Investors, Know When To Say No To Innovation20 February, 2018 / Articles
Innovation is routinely hailed as the foundation of America’s economic success. From the internal combustion engine to the assembly line to the semiconductor and beyond, new tools and techniques have historically propelled productivity gains and boosted GDP growth. When it comes to the financial markets, though, the record is spottier.
Paul Volcker went so far as to say, “I wish someone would give me one shred of neutral evidence that financial innovation has led to economic growth — one shred of evidence.” Surveying the dizzying array of new financial products introduced in the years leading up to the Global Financial Crisis, the former Federal Chairman stated that the ATM was the only useful one.
In every market cycle, investment banks and asset managers, along with stock and commodity exchanges, launch novel financial instruments and investment strategies. Noteworthy examples of decades past include portfolio insurance, credit default swaps and no-documentation mortgages.

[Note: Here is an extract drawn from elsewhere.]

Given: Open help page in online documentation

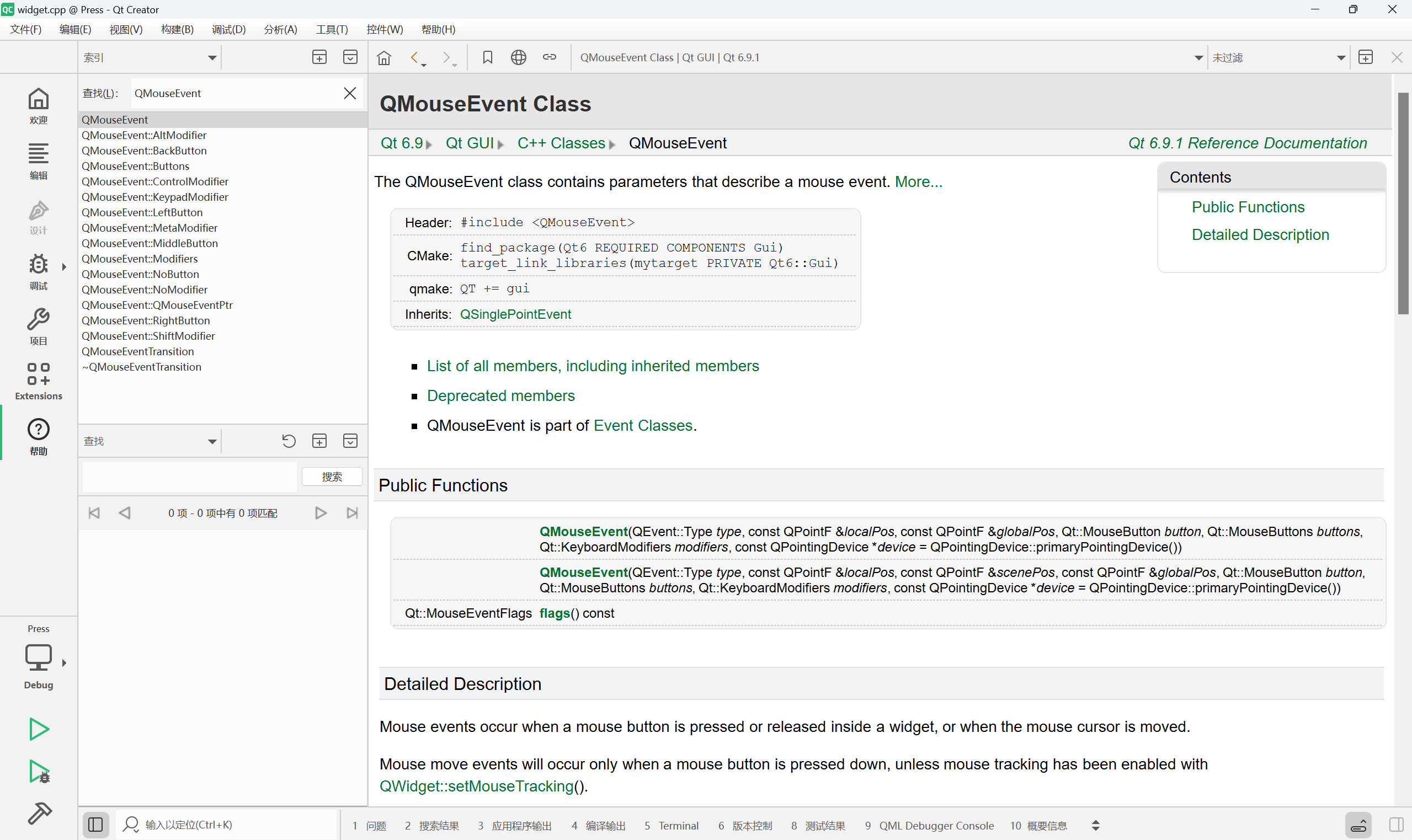Looking at the screenshot, I should [x=518, y=58].
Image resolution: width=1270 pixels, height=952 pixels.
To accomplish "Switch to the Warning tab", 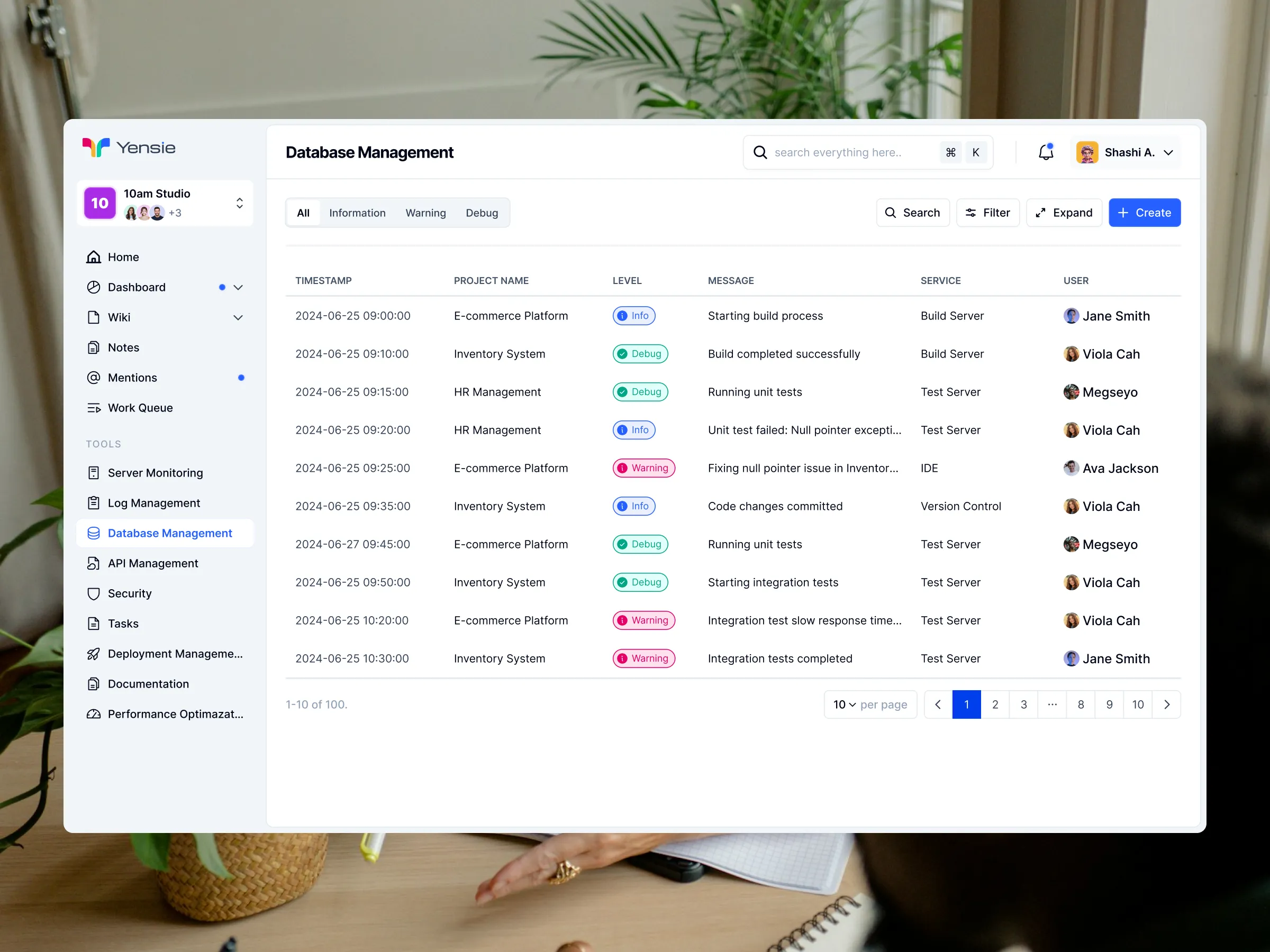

The common thread in these innovations is that they represent lucrative new lines of business for the purveyors. Much like their counterparts in industries such as consumer electronics, toys and beverages, financial services companies see new, high-growth products as the key to elevating their stock prices. Whether the innovations genuinely improve the financial health of their clients is at best a secondary consideration.
Far be it from me to criticize financial companies’ executives for seeking to maximize their shareholders’ wealth. It is certainly preferable to maximizing their own wealth at the expense of shareholders, which has been known to happen. In a free market that fosters innovation, however, investors have to be judicious in taking advantage of financial innovations. When the inevitable market downturn occurs, it frequently turns out that it is the financial innovations that have taken advantage of the investors.
The Current Crop “Comes a Cropper”
The present market cycle has been one more chapter in the history of dubious financial innovations.Cryptocurrencies are merely the most ballyhooed. The proliferation of ETFs that facilitate speculation on every conceivable “factor” likewise echoes past excesses. Wall Street excels in latching onto a valid idea and carrying it too far.
As the stock market’s uninterrupted march to new highs came to an abrupt halt in the last few days, the innovative products reacted in familiar fashion. Bitcoin, already down by 51% from its peak, suffered a 22% decline on Friday, February 2 and Monday, February 5. Even more spectacularly, the short-volatility trade, embodied in the VelocityShares Daily Inverse VIX Short Term ETN, went into freefall with a one-day 93% plunge on February 6.
Don’t Hesitate to Seek Advice
A final financial innovation characteristic worth noting is complexity. This quality actually appeals to hardcore traders, who prefer greater challenges over time, much as young game buffs progress from tic-tac-toe to chess. Complexity also makes it hard, even for investment professionals, to detect hidden risks. Promoters of the products are not eager to point out those snares, preferring to leave potential customers in the erroneous belief that the cord connecting high returns and high risk has finally been severed.
The bottom line is that no one should feel ashamed to say, “This looks too good to be true, but I cannot figure out what the catch is.” A trustworthy financial advisor may recognize the flaw, based on experience in past cycles, or as a result of having researched the innovation. In fact, considering the relentless onslaught of new financial products, steering clients away from ticking time bombs can be a significant component of the value added by a knowledgeable advisor.
Who knows? Careful scrutiny might even lead to the ATM in the haystack—the one truly useful financial innovation out of the thousands that will be launched in years to come.